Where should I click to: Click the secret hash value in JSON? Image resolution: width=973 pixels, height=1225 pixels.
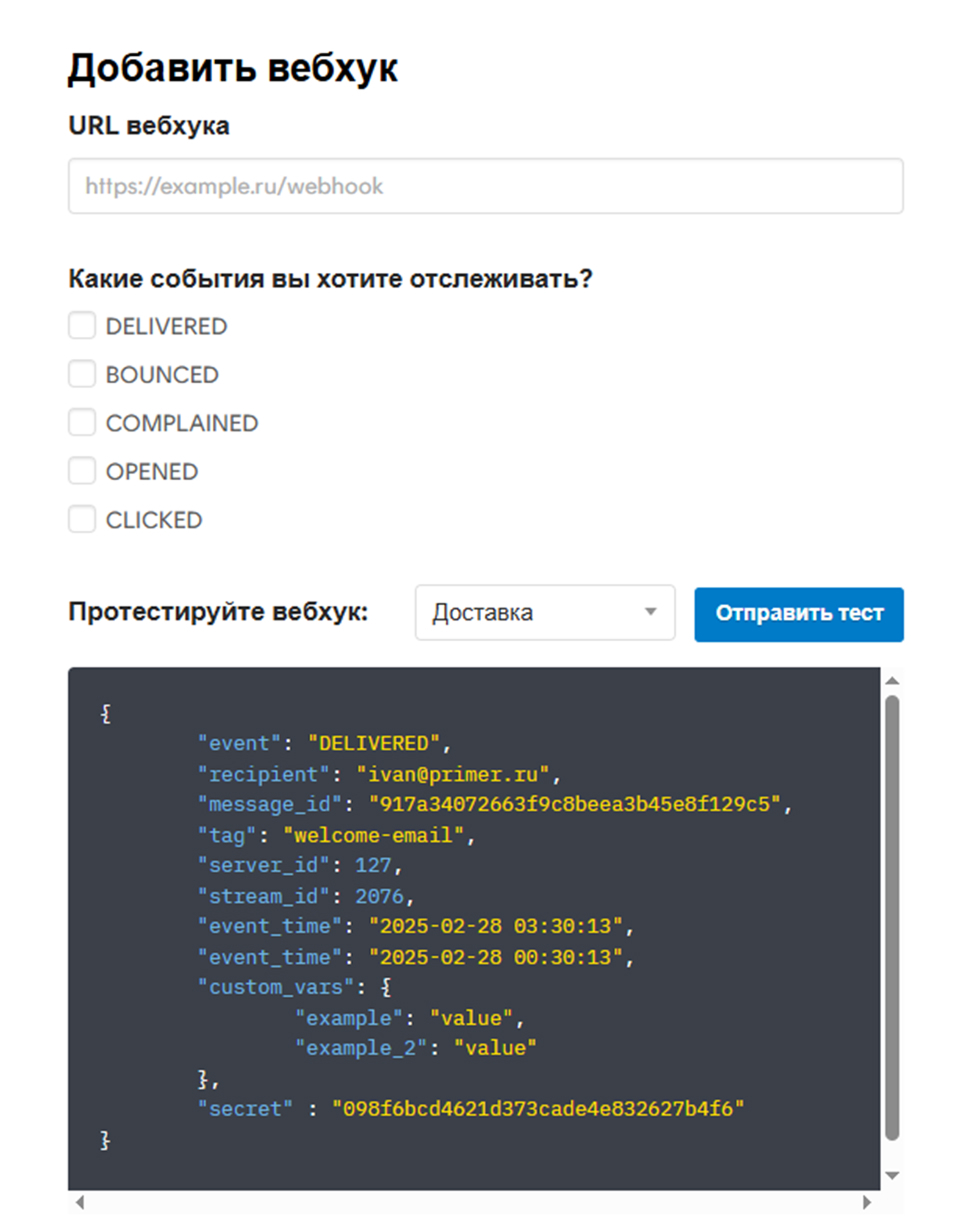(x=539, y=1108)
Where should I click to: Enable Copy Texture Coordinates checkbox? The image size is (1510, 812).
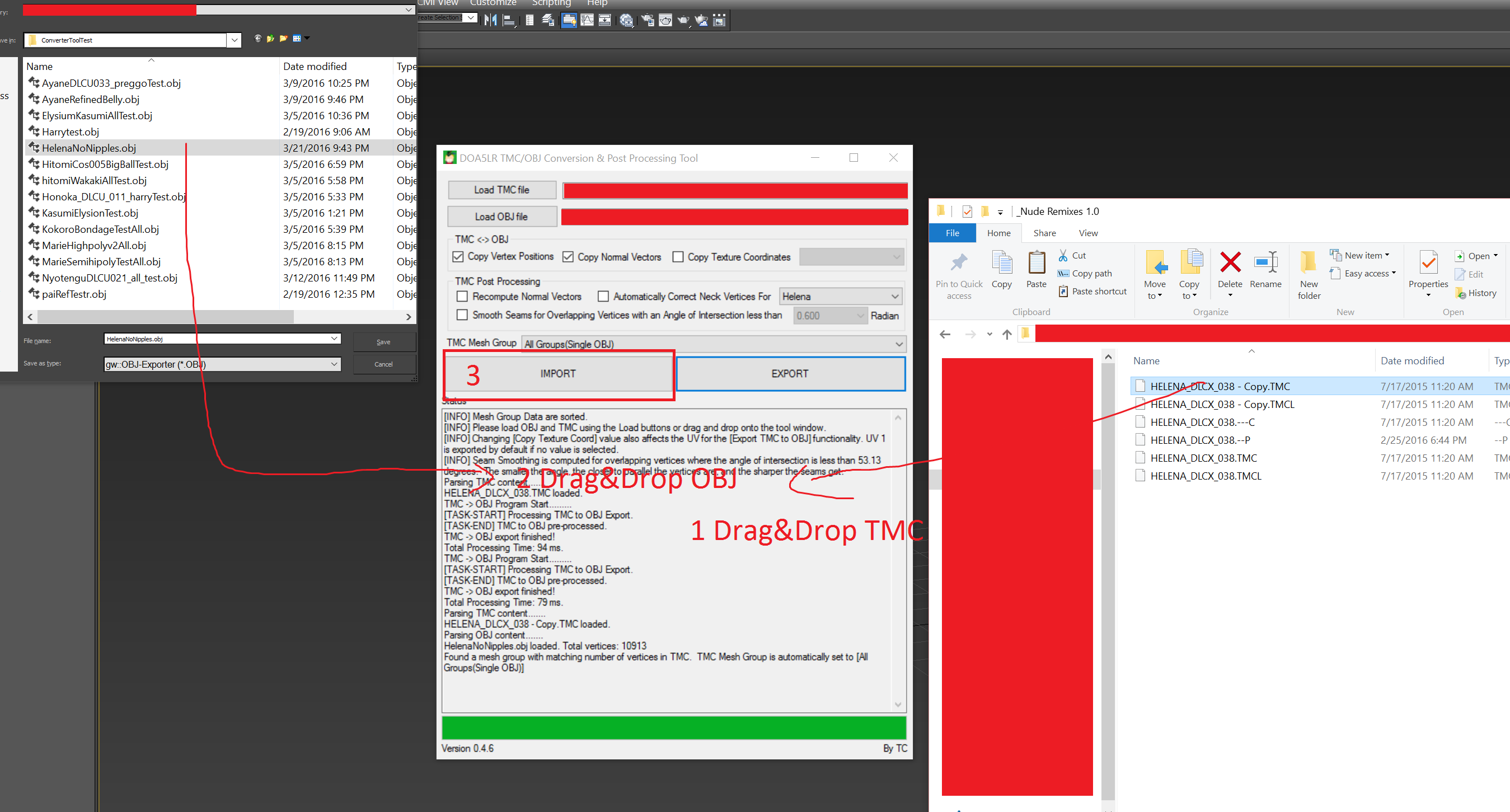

::::

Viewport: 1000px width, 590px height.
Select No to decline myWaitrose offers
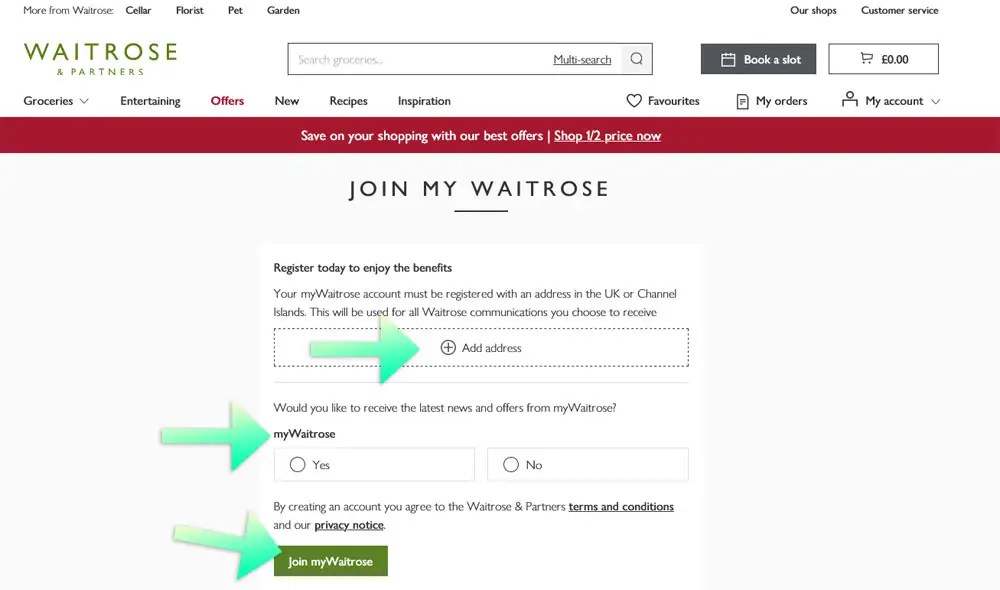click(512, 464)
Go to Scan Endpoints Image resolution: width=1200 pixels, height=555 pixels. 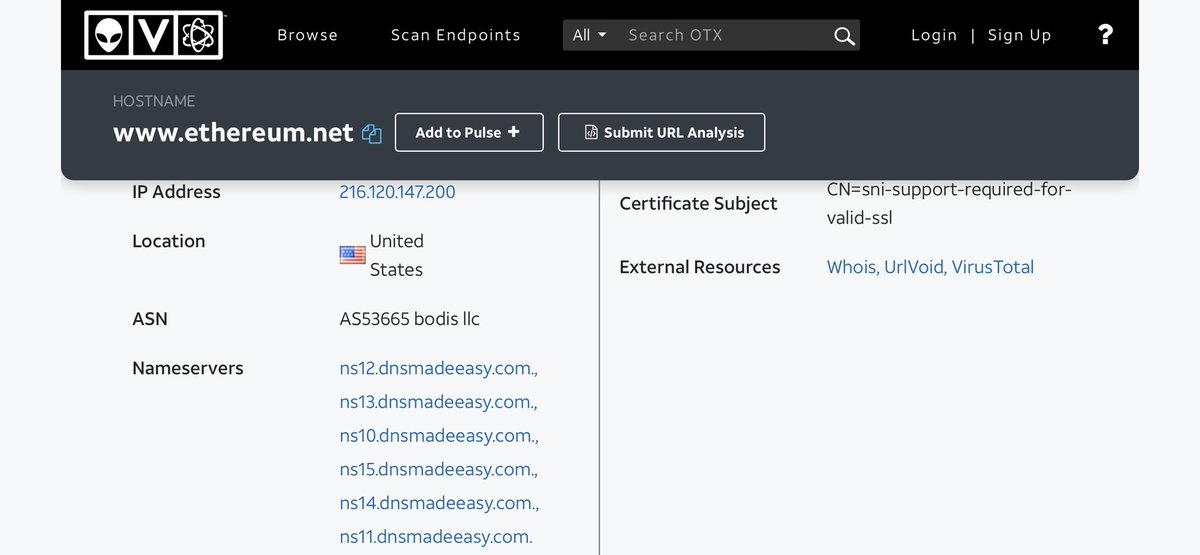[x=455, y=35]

::::

* **WHAT TO PRODUCE**:
Starting at the row containing "Where should I click to: Click" and ending after the row containing "Where should I click to: Enable", repeat those rows verbatim, omitting the pictures.

* **TASK RESULT**:
Where should I click to: Click the secret hash value in JSON? Image resolution: width=973 pixels, height=1225 pixels.
(x=539, y=1108)
Where should I click to: Enable Copy Texture Coordinates checkbox? The image size is (1510, 812).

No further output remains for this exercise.